Several people have had something to say about Jane Smiley’s article in Slate today, but as a novelist (not nearly as successful as Ms. Smiley but still successful enough to have been in Slate’s own roundup of how novelists were voting in Tusday’s election), I have a different perspective.
We novelists do not always deal in logic. We are dramatists and storytellers and think in scenes, entertaining ones hopefully. Here’s some vivid scene writing by Ms. Smiley on primitive life in the ‘Red States’ back in the olden days. It’s from the article itself:
Ignorance and bloodlust have a long tradition in the United States, especially in the red states. There used to be a kind of hand-to-hand fight on the frontier called a “knock-down-drag-out,” where any kind of gouging, biting, or maiming was considered fair. The ancestors of today’s red-state voters used to stand around cheering and betting on these fights. When the forces of red and blue encountered one another head-on for the first time in Kansas Territory in 1856, the red forces from Missouri, who had been coveting Indian land across the Missouri River since 1820, entered Kansas and stole the territorial election.

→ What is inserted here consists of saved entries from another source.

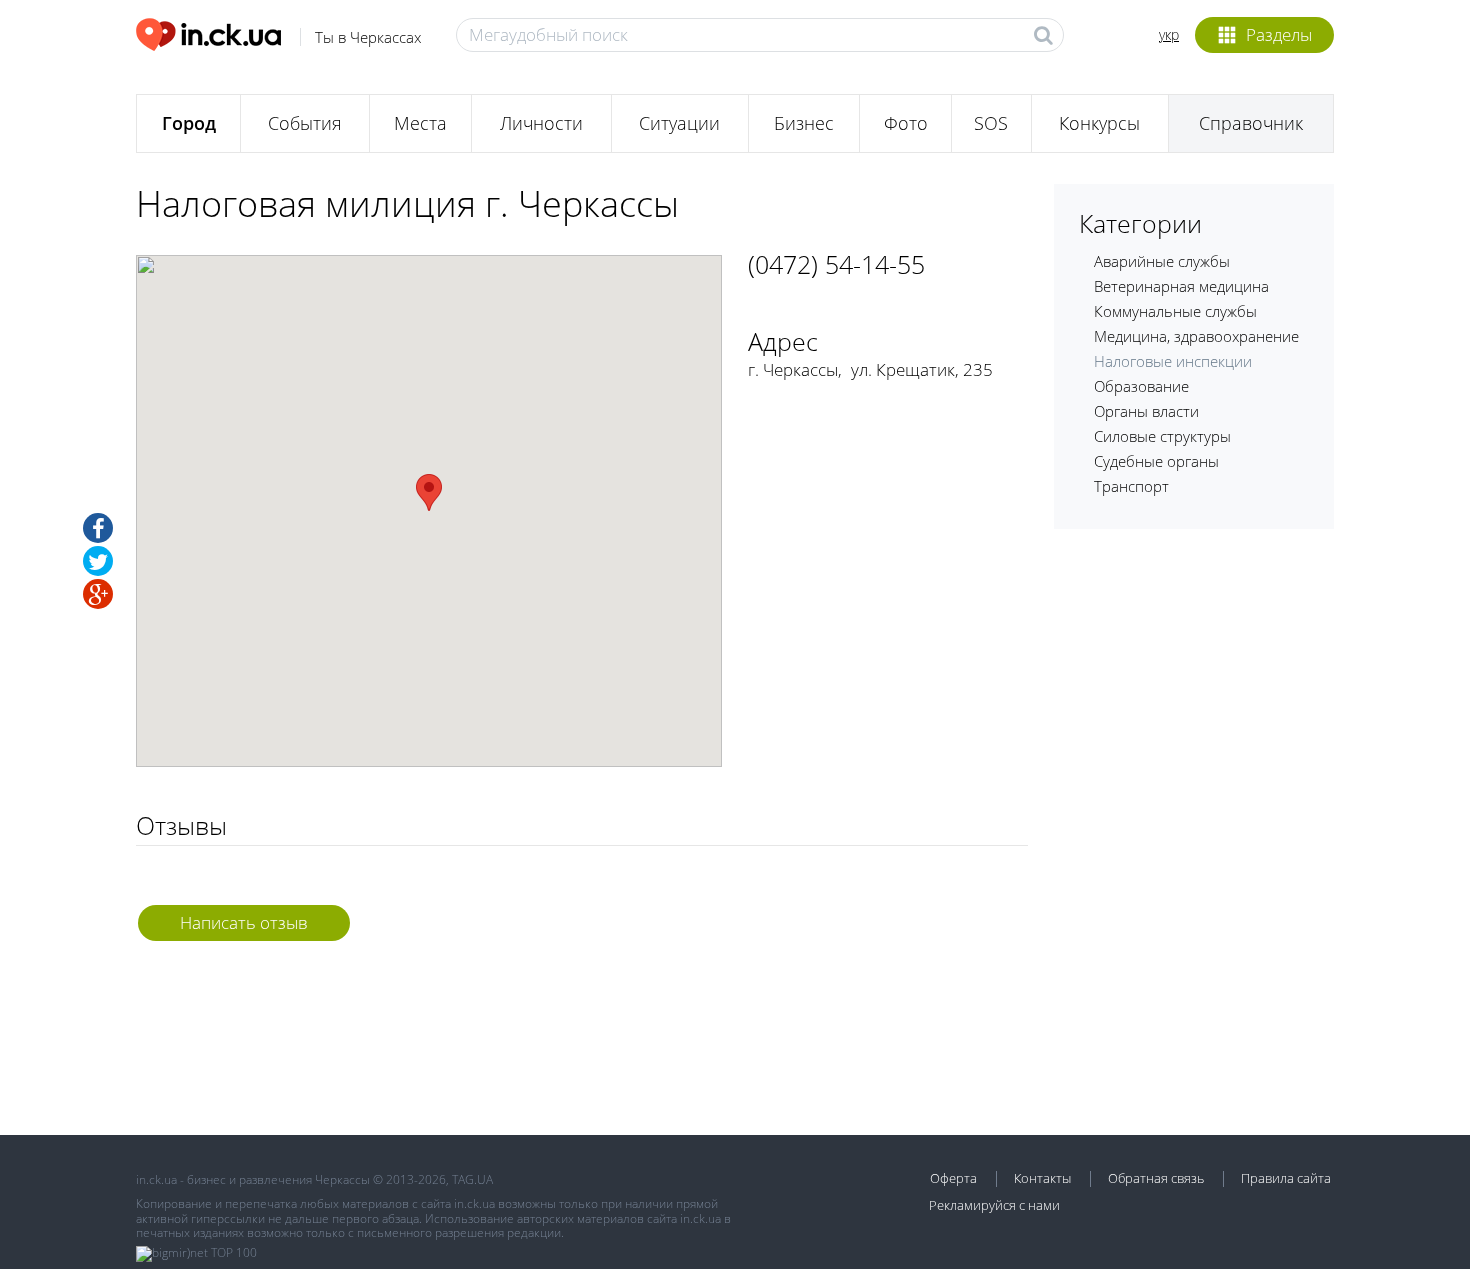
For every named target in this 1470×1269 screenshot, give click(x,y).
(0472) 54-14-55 (836, 264)
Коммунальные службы (1175, 311)
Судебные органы (1156, 461)
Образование (1141, 386)
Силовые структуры (1162, 436)
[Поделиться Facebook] (98, 528)
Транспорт (1131, 486)
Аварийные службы (1162, 261)
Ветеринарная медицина (1181, 286)
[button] (429, 492)
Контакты (1042, 1178)
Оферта (953, 1178)
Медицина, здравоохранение (1196, 336)
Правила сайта (1286, 1178)
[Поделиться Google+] (98, 594)
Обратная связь (1156, 1178)
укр (1169, 34)
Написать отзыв (244, 922)
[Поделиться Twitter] (98, 561)
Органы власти (1146, 411)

“Especially in the red states?” Perhaps Ms. Smiley missed Caleb Carr’s vision of old New York filled with psychopathic killers in The Alienist or better yet Martin Scorsese’s recent film Gangs of New York – that’s almost as bad as anything in the red states, I’d say. In fact, a lot worse. [But didn’t all those New Yorkers vote for Kerry?-ed. They’ve had a lot of psychotherapy.] But wait. What about peaceful Europe in literature and film (not to mention history)? Nothing more pacific than a good read of Dostoevsky.
But you get my point. The mind of a good fantasist must make those stories vivid. And to do that you have to live in those stories, believe your vision and live it like an actor. Contradictory ideas are to some extent not allowed because they would vitiate the drama, leaving only a lifeless essay.
That means the novelist (myself included) must be something of an hysteric when writing. You are inventing your own private reality. That is what Ms. Smiley has done in her article. I would like to emphasize, however, that I admire her tremendously as an author. She has afforded me much pleasure with her books.